#### [EXTRACTED TEXT]
Personal life
- Born: Margaret Mary Angela Walker 16 March 1881 Brighton, Sussex, England
- Died: 27 February 1966 (aged 84) Chikuni, Northern Rhodesia (now Zambia)
- Education: St Mary's College, 1912

Religious life
- Religion: Catholic
- Institute: Religious Sisters of Charity
- Profession: 26 May 1904

= Mary Charles Walker =

English religious sister, teacher and missionary (1881–1966)

Sr. Mary Charles Magdalen Walker RSC (16 March 1881 – 27 February 1966), was an English religious sister, teacher, missionary and founder of the Handmaids of the Holy Child Jesus in Calabar.

==Early life==
Walker was born Margaret Mary Angela Walker on 16 March 1881 in Brighton, Sussex to Col Edward Walker, an Army Colonel, and Mary Josephine Walker (née Woodhead). The fifth of six siblings, Walker was raised in a Catholic household and was educated at Mayfield School.

On 21 November 1901, Walker entered the Dublin congregation of the Religious Sisters of Charity (RSC) with the intention of serving a mission. Taking the name "Sister Mary Charles" at her reception on 19 May 1902, Walker professed on 26 May 1904. By the time of Walker's profession the RSC was no longer a missionary congregation, having severed ties with its former Australian congregation.

==Career==
Following her profession, Walker's first assignment was as a teacher in Dublin at St. James's Primary School. During this period Walker studied teaching at St Mary's College in Dublin, graduating with honours in 1912. (Note: Walker is also cited as attending Jesuit-run pedagogy courses.) Walker was subsequently transferred to St Vincent's Convent School in Cork in July 1912, and to a school in Foxford, County Mayo in September 1915. In 1914, Bishop Joseph Shanahan appealed to the superior general, Mother Agnes Gertrude, for a foundation to be founded in southern Nigeria. In a response to a circular letter written by Mother Agnes Gertrude about such a foundation, Walker was one of the first to volunteer for a mission. Whilst in Foxford, Walker authored The Catechism Notes which was subsequently used in schools across Ireland, Australia, England and Wales. During this period Walker befriended Mother Mary Arsenius, to whom she confided her aspiration to serve a mission in Africa.

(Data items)
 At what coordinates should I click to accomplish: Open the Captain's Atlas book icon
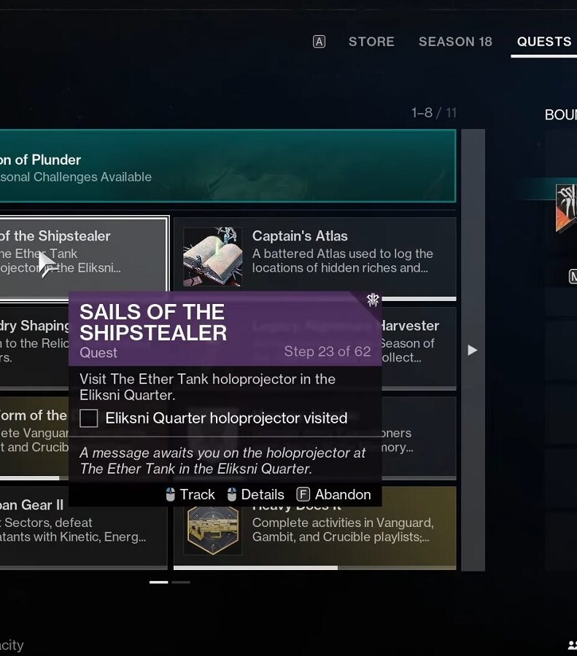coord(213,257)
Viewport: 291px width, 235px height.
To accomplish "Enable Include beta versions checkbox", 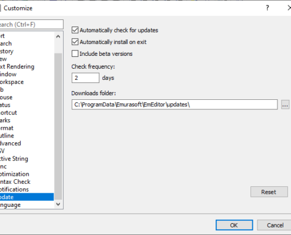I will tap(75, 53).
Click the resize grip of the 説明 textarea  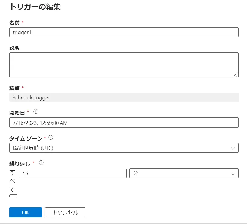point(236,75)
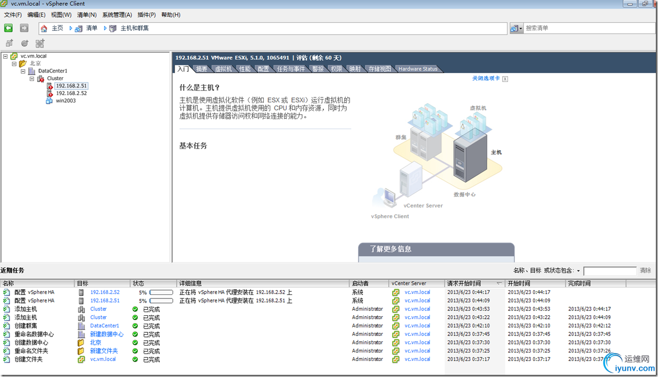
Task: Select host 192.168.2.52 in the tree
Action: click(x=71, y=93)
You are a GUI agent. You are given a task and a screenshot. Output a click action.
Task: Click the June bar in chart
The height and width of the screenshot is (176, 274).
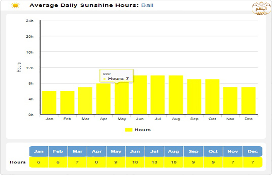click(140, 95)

#### [REQUIRED WORK]
- a) Summarize the biography of Mary Charles Walker in two sentences.
- b) Carry on the biography of Mary Charles Walker, picking up right after its final sentence.

#### [ANSWERS BY TASK]
- a) Mary Charles Walker, born Margaret Mary Angela Walker in Brighton on 16 March 1881, was an English religious sister, teacher and missionary who founded the Handmaids of the Holy Child Jesus in Calabar. After entering the Religious Sisters of Charity in Dublin in 1901 and professing in 1904, she taught in Dublin, Cork and Foxford, graduated with honours from St Mary's College in 1912, wrote The Catechism Notes, and was among the first to volunteer after Bishop Joseph Shanahan's 1914 appeal for a foundation in southern Nigeria.

- b)
From August 1920 to April 1921, Walker taught at Ravenswell Primary School in Bray. Walker published her second work Caritas Christi Urget Nos in 1922. On 11th June 1923, Walker received permission from Pope Pius XI to live outside her congregation and to work with Bishop Shanahan in Calabar in Colonial Nigeria. Arriving in Calabar on 3 October 1923, Walker's primary apostolate was providing education. On 15 January 1931, Walker founded The Congregation of the Handmaids of the Holy Child Jesus in Calabar.

In 1956, Walker was sent to Chikuni, Northern Rhodesia (present-day, Zambia) to take charge of the formation of the African Sisters, the Handmaids of the Blessed Virgin Mary.

==Legacy==
The playwright James Ene Henshaw wrote A song to Mary Charles (Irish Sister of Charity): A play in five acts in 1984. A centenary celebration marking Walker's arrival in Nigeria was held on 18 November 2023 by the Handmaids of the Holy Child Jesus.

==Bibliography==
- The Catechism Notes.
- "Caritas Christi Urget Nos" (1922)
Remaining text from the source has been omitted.